◆ **DESCRIPTION OF THE TASK**: Could you restate word for word every line from the one containing "Task: Click the new" to the end of the data below, pictures excluded?

◆ **DATA TO PROCESS**:
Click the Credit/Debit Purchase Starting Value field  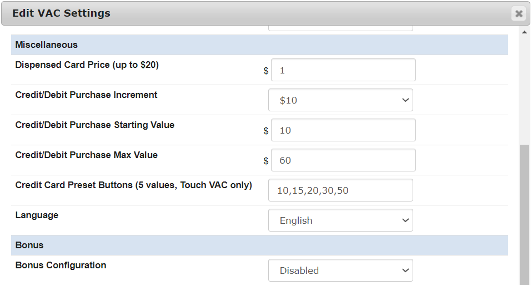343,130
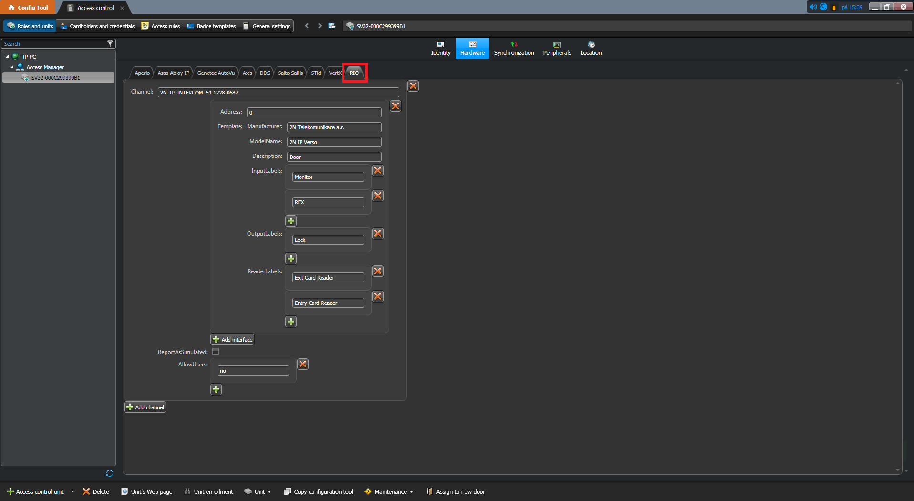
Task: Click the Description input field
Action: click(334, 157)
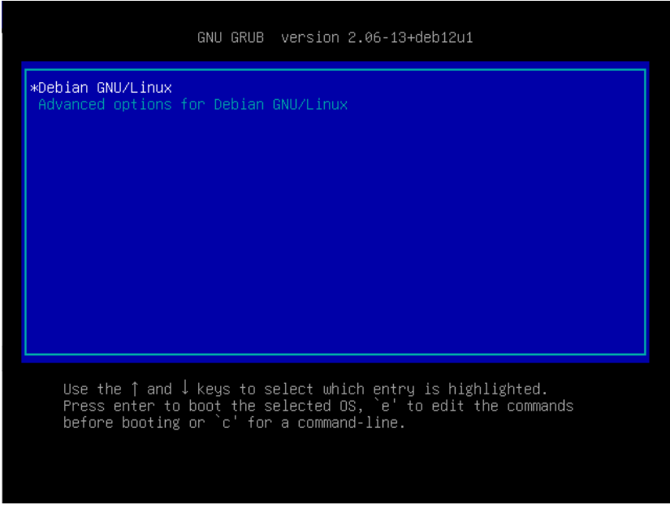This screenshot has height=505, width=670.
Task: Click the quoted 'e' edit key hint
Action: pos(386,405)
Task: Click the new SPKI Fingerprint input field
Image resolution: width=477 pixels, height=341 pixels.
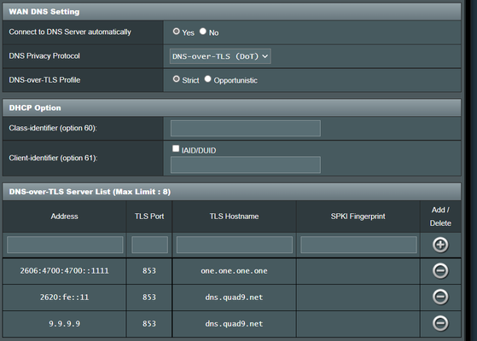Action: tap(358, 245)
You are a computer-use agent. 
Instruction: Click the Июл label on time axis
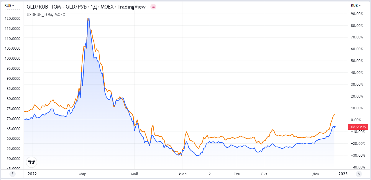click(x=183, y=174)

◆ **FINAL ANSWER**:
Task: Click the new SPKI Fingerprint input field
Image resolution: width=477 pixels, height=341 pixels.
Action: tap(358, 245)
You are a computer-use agent. 
Instruction: Click the Июл label on time axis
click(x=183, y=174)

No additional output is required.